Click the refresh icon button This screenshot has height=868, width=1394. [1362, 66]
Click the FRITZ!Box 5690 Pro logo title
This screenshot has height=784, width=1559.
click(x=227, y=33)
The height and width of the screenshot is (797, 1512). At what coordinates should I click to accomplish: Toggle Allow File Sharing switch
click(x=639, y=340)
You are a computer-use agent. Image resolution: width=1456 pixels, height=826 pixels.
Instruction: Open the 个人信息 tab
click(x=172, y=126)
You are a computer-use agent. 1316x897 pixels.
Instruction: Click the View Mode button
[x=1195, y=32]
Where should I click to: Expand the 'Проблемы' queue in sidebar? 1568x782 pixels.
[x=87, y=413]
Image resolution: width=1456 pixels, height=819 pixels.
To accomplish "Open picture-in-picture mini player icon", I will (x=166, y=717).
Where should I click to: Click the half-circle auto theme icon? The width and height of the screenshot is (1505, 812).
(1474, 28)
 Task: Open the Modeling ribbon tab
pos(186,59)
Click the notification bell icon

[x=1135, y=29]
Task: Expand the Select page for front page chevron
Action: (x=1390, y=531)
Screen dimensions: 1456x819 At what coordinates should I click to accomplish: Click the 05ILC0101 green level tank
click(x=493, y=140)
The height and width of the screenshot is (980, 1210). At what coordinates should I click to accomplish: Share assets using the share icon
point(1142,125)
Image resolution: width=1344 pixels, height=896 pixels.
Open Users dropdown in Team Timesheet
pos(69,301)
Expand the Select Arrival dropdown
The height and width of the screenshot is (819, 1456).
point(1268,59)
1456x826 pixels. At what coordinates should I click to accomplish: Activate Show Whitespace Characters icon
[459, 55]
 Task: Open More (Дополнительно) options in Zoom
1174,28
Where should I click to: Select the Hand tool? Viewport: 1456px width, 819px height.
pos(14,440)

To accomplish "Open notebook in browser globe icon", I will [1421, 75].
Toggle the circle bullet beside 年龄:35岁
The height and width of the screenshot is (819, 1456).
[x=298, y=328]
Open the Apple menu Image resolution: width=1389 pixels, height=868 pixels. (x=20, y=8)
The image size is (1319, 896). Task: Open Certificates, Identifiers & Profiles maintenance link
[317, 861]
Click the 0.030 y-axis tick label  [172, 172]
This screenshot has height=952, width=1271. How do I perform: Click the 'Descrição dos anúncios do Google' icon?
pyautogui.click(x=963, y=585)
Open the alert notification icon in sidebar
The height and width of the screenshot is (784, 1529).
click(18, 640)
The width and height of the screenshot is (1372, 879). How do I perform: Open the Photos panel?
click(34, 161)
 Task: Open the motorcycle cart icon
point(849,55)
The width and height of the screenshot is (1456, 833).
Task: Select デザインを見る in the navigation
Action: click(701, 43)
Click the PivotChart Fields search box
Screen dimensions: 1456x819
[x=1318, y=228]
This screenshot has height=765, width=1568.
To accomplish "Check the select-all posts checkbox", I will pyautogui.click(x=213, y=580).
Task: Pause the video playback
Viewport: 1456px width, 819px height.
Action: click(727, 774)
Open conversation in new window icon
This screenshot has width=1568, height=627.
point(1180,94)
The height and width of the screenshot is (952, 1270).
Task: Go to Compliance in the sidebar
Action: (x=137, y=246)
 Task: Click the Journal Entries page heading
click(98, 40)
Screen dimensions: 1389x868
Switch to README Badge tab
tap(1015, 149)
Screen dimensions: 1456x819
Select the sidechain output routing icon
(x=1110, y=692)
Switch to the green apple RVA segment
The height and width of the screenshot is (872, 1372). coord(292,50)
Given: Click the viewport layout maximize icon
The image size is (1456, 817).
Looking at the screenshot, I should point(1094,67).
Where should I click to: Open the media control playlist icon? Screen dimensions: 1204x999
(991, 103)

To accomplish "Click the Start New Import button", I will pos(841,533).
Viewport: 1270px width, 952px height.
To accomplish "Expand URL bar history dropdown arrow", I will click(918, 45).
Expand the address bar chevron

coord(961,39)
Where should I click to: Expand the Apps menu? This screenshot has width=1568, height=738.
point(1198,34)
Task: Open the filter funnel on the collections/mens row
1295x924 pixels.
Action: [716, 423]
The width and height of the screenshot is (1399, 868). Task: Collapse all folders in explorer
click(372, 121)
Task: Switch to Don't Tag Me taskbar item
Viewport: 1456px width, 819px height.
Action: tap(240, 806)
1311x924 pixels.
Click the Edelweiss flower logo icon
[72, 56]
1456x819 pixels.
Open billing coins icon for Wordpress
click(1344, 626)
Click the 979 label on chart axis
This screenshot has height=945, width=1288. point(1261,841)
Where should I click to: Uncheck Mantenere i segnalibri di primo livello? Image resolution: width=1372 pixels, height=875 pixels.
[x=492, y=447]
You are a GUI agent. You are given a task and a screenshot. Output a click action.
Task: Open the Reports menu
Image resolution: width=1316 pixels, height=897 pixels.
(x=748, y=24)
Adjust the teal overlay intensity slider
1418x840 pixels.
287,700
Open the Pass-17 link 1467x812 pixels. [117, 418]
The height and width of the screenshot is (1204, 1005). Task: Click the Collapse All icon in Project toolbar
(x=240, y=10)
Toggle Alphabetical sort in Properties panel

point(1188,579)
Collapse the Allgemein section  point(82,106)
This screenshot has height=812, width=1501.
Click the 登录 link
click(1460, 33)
^^^^^^^^^^^^^^^^
# Problem:
From the data above, give every line again exactly as it appears.

# Result:
Click the refresh icon button This screenshot has height=868, width=1394. [1362, 66]
Click the FRITZ!Box 5690 Pro logo title
This screenshot has height=784, width=1559.
click(x=227, y=33)
The height and width of the screenshot is (797, 1512). At what coordinates should I click to accomplish: Toggle Allow File Sharing switch
click(x=639, y=340)
You are a computer-use agent. Image resolution: width=1456 pixels, height=826 pixels.
Instruction: Open the 个人信息 tab
click(x=172, y=126)
You are a computer-use agent. 1316x897 pixels.
Instruction: Click the View Mode button
[x=1195, y=32]
Where should I click to: Expand the 'Проблемы' queue in sidebar? 1568x782 pixels.
[x=87, y=413]
Image resolution: width=1456 pixels, height=819 pixels.
To accomplish "Open picture-in-picture mini player icon", I will (x=166, y=717).
Where should I click to: Click the half-circle auto theme icon? The width and height of the screenshot is (1505, 812).
(1474, 28)
 Task: Open the Modeling ribbon tab
pos(186,59)
Click the notification bell icon

[x=1135, y=29]
Task: Expand the Select page for front page chevron
Action: (x=1390, y=531)
Screen dimensions: 1456x819 At what coordinates should I click to accomplish: Click the 05ILC0101 green level tank
click(x=493, y=140)
The height and width of the screenshot is (980, 1210). At what coordinates should I click to accomplish: Share assets using the share icon
point(1142,125)
Image resolution: width=1344 pixels, height=896 pixels.
Open Users dropdown in Team Timesheet
pos(69,301)
Expand the Select Arrival dropdown
The height and width of the screenshot is (819, 1456).
point(1268,59)
1456x826 pixels. At what coordinates should I click to accomplish: Activate Show Whitespace Characters icon
[459, 55]
 Task: Open More (Дополнительно) options in Zoom
1174,28
Where should I click to: Select the Hand tool? Viewport: 1456px width, 819px height.
pos(14,440)

To accomplish "Open notebook in browser globe icon", I will [1421, 75].
Toggle the circle bullet beside 年龄:35岁
The height and width of the screenshot is (819, 1456).
[x=298, y=328]
Open the Apple menu Image resolution: width=1389 pixels, height=868 pixels. (x=20, y=8)
The image size is (1319, 896). Task: Open Certificates, Identifiers & Profiles maintenance link
[317, 861]
Click the 0.030 y-axis tick label  [172, 172]
This screenshot has height=952, width=1271. How do I perform: Click the 'Descrição dos anúncios do Google' icon?
pyautogui.click(x=963, y=585)
Open the alert notification icon in sidebar
The height and width of the screenshot is (784, 1529).
click(18, 640)
The width and height of the screenshot is (1372, 879). How do I perform: Open the Photos panel?
click(34, 161)
 Task: Open the motorcycle cart icon
point(849,55)
The width and height of the screenshot is (1456, 833).
Task: Select デザインを見る in the navigation
Action: click(701, 43)
Click the PivotChart Fields search box
Screen dimensions: 1456x819
[x=1318, y=228]
This screenshot has height=765, width=1568.
To accomplish "Check the select-all posts checkbox", I will pyautogui.click(x=213, y=580).
Task: Pause the video playback
Viewport: 1456px width, 819px height.
Action: click(727, 774)
Open conversation in new window icon
This screenshot has width=1568, height=627.
point(1180,94)
The height and width of the screenshot is (952, 1270).
Task: Go to Compliance in the sidebar
Action: (x=137, y=246)
 Task: Click the Journal Entries page heading
click(98, 40)
Screen dimensions: 1389x868
Switch to README Badge tab
tap(1015, 149)
Screen dimensions: 1456x819
Select the sidechain output routing icon
(x=1110, y=692)
Switch to the green apple RVA segment
The height and width of the screenshot is (872, 1372). coord(292,50)
Given: Click the viewport layout maximize icon
The image size is (1456, 817).
Looking at the screenshot, I should point(1094,67).
Where should I click to: Open the media control playlist icon? Screen dimensions: 1204x999
(991, 103)

To accomplish "Click the Start New Import button", I will pos(841,533).
Viewport: 1270px width, 952px height.
To accomplish "Expand URL bar history dropdown arrow", I will click(918, 45).
Expand the address bar chevron

coord(961,39)
Where should I click to: Expand the Apps menu? This screenshot has width=1568, height=738.
point(1198,34)
Task: Open the filter funnel on the collections/mens row
1295x924 pixels.
Action: [716, 423]
The width and height of the screenshot is (1399, 868). Task: Collapse all folders in explorer
click(372, 121)
Task: Switch to Don't Tag Me taskbar item
Viewport: 1456px width, 819px height.
Action: tap(240, 806)
1311x924 pixels.
Click the Edelweiss flower logo icon
[72, 56]
1456x819 pixels.
Open billing coins icon for Wordpress
click(1344, 626)
Click the 979 label on chart axis
This screenshot has height=945, width=1288. point(1261,841)
Where should I click to: Uncheck Mantenere i segnalibri di primo livello? Image resolution: width=1372 pixels, height=875 pixels.
[x=492, y=447]
You are a GUI agent. You are given a task and a screenshot. Output a click action.
Task: Open the Reports menu
Image resolution: width=1316 pixels, height=897 pixels.
(x=748, y=24)
Adjust the teal overlay intensity slider
1418x840 pixels.
287,700
Open the Pass-17 link 1467x812 pixels. [117, 418]
The height and width of the screenshot is (1204, 1005). Task: Click the Collapse All icon in Project toolbar
(x=240, y=10)
Toggle Alphabetical sort in Properties panel

point(1188,579)
Collapse the Allgemein section  point(82,106)
This screenshot has height=812, width=1501.
Click the 登录 link
click(1460, 33)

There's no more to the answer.